[Pixel coordinate grounding data]
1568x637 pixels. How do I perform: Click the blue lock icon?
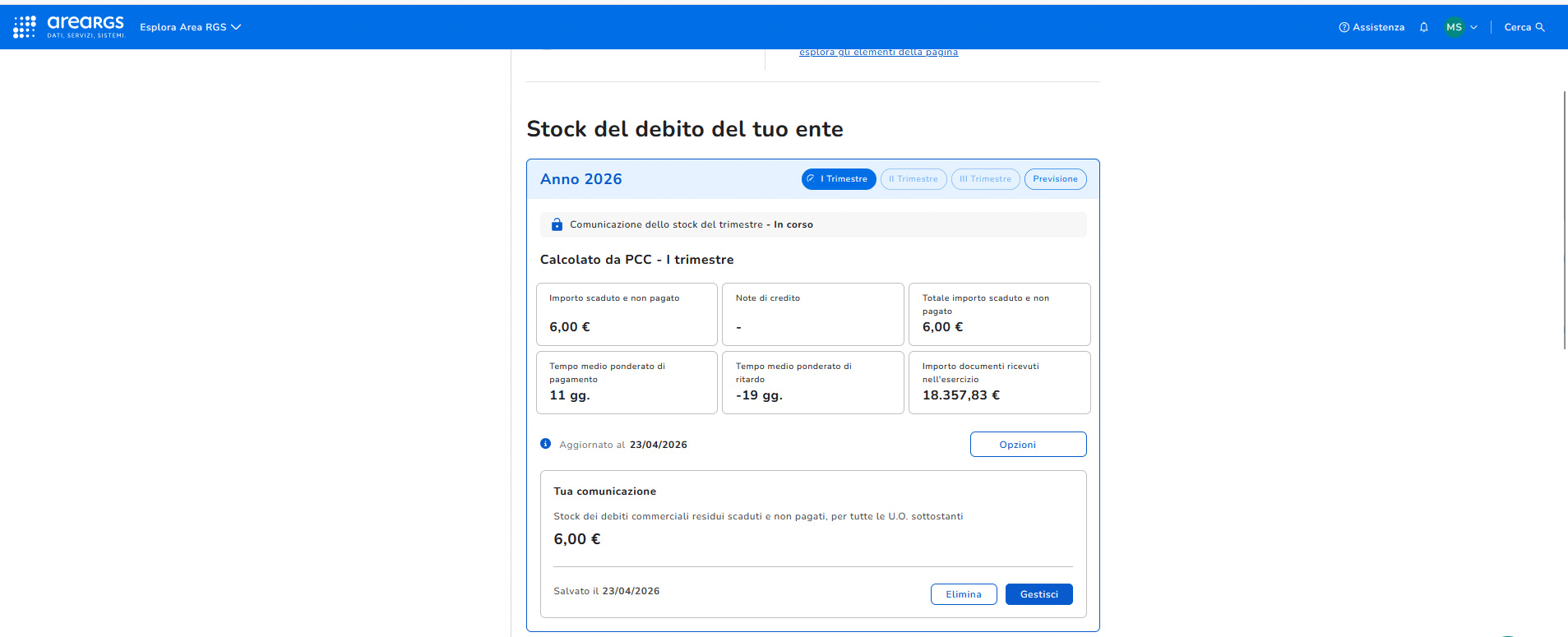tap(557, 224)
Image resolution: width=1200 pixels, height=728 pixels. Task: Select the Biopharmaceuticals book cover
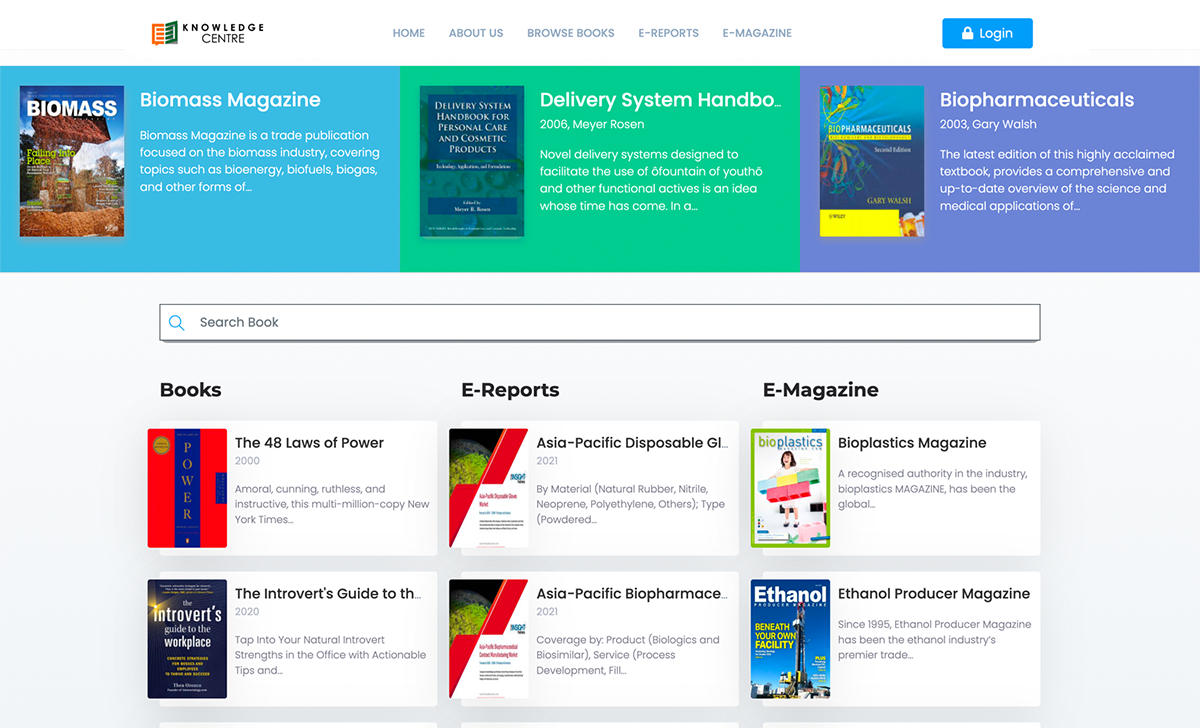[872, 161]
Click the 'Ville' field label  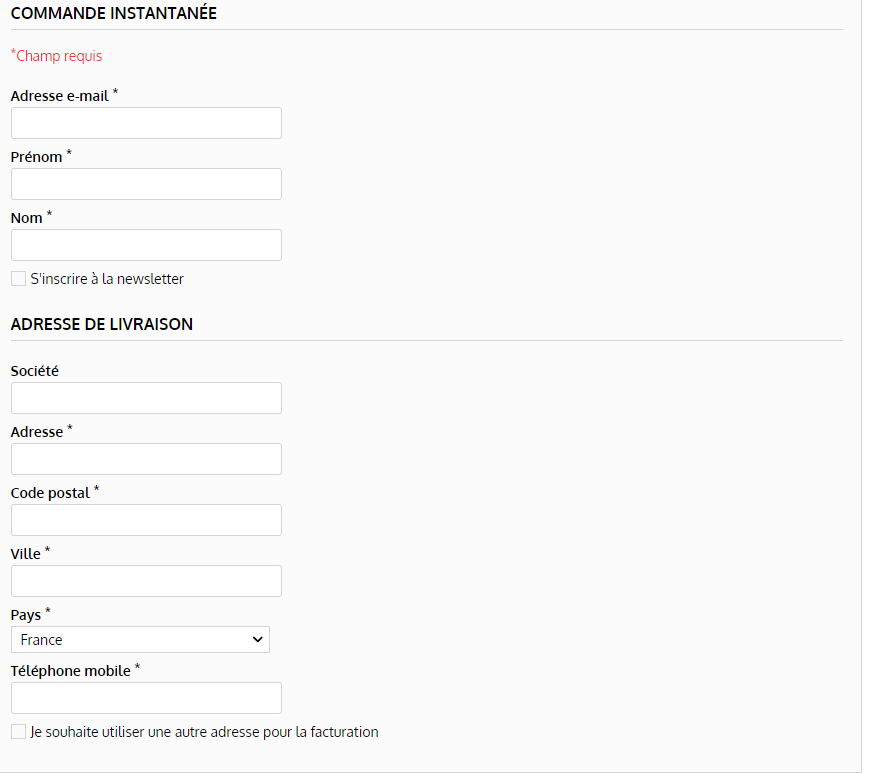pos(26,554)
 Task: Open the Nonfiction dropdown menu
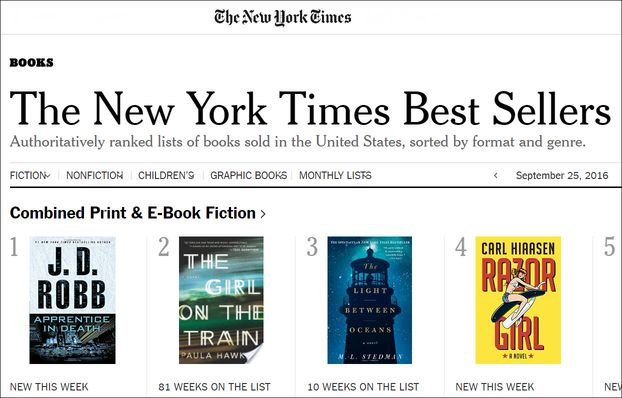[94, 175]
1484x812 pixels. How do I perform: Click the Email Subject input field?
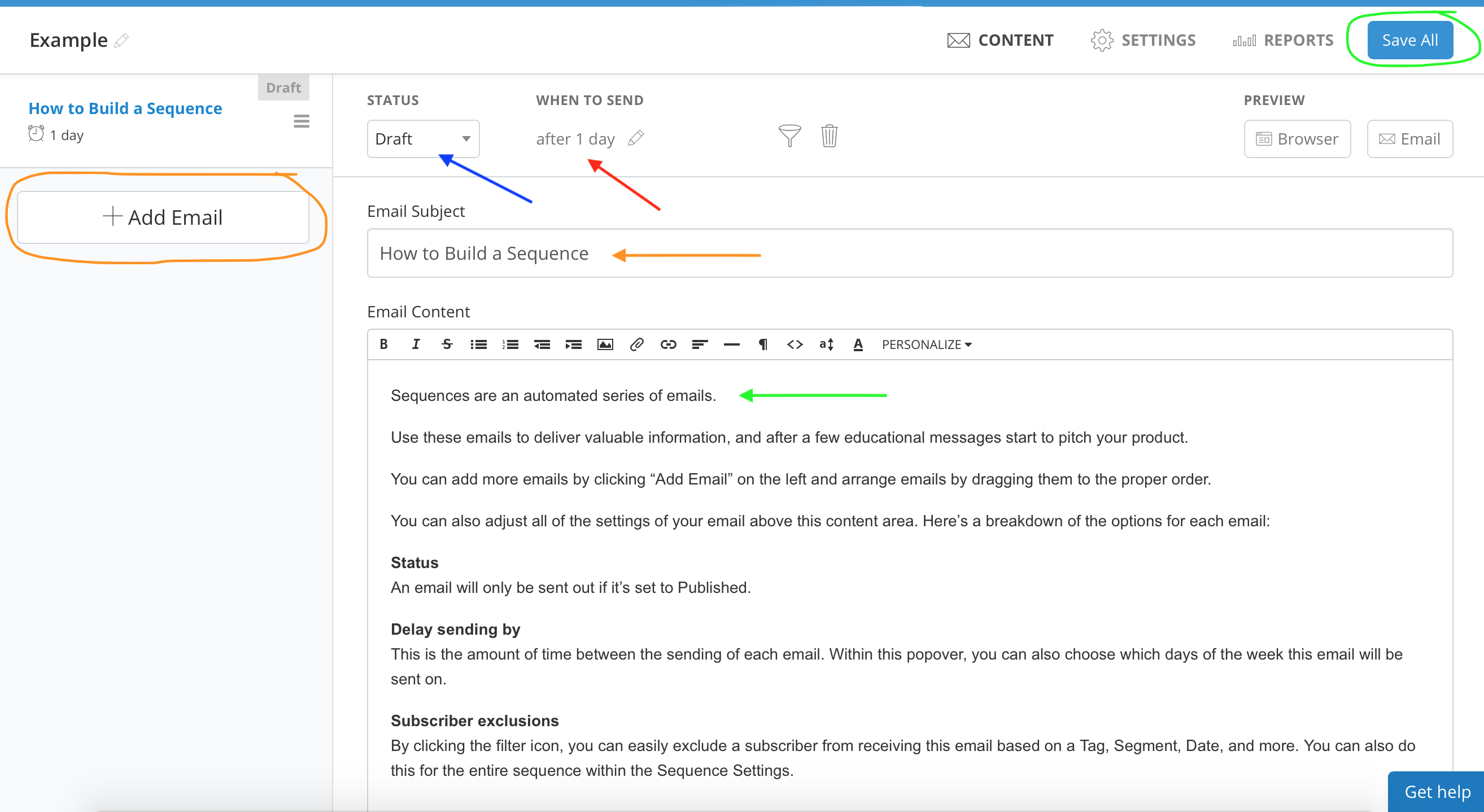coord(910,254)
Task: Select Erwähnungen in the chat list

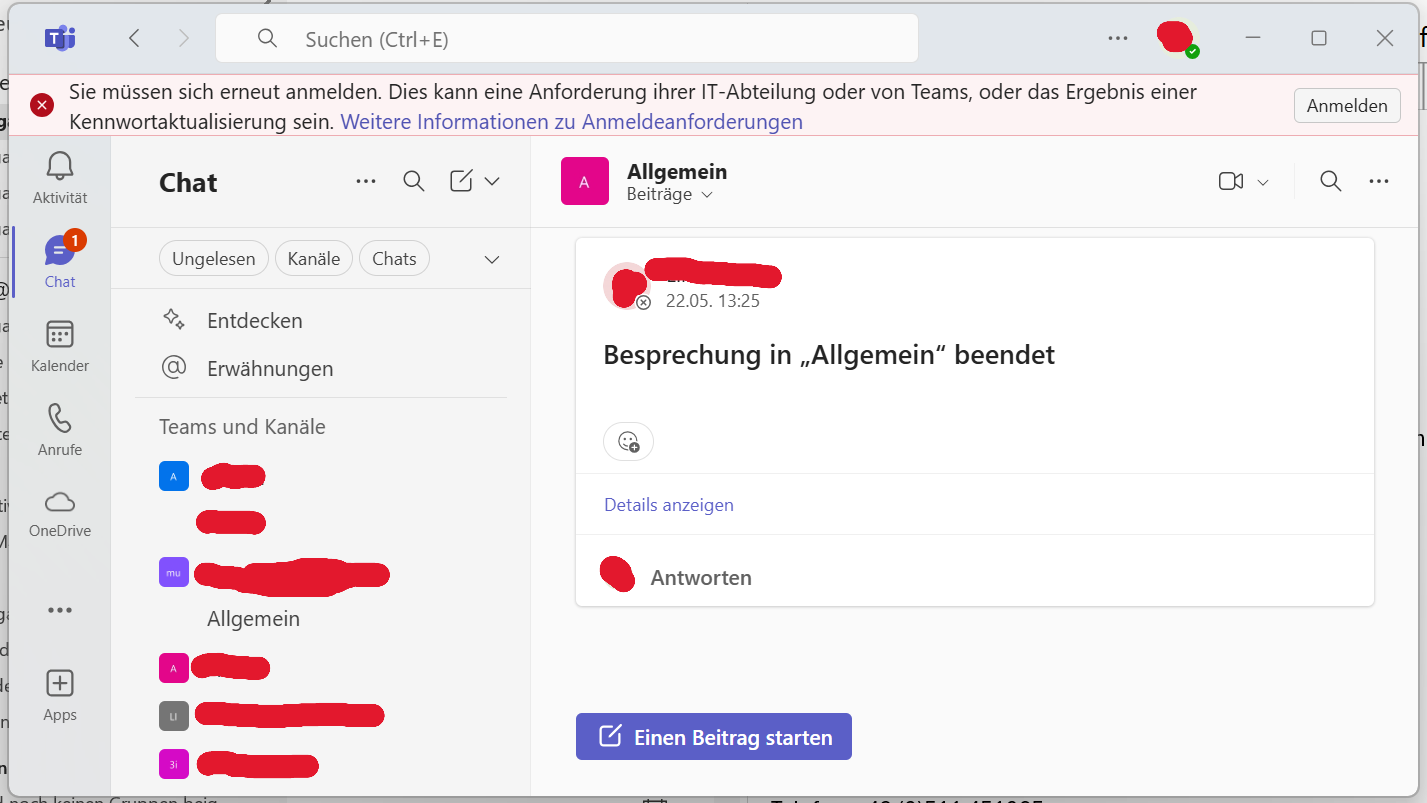Action: (270, 369)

Your instructions: Starting at the line that contains "1484x812 pixels. How", write out every line through the end of the entries above exactly, and omit the pictures.

Task output:
1484x812 pixels. How do I perform: Click the Email Subject input field?
coord(910,254)
Task: Select Erwähnungen in the chat list

Action: (270, 369)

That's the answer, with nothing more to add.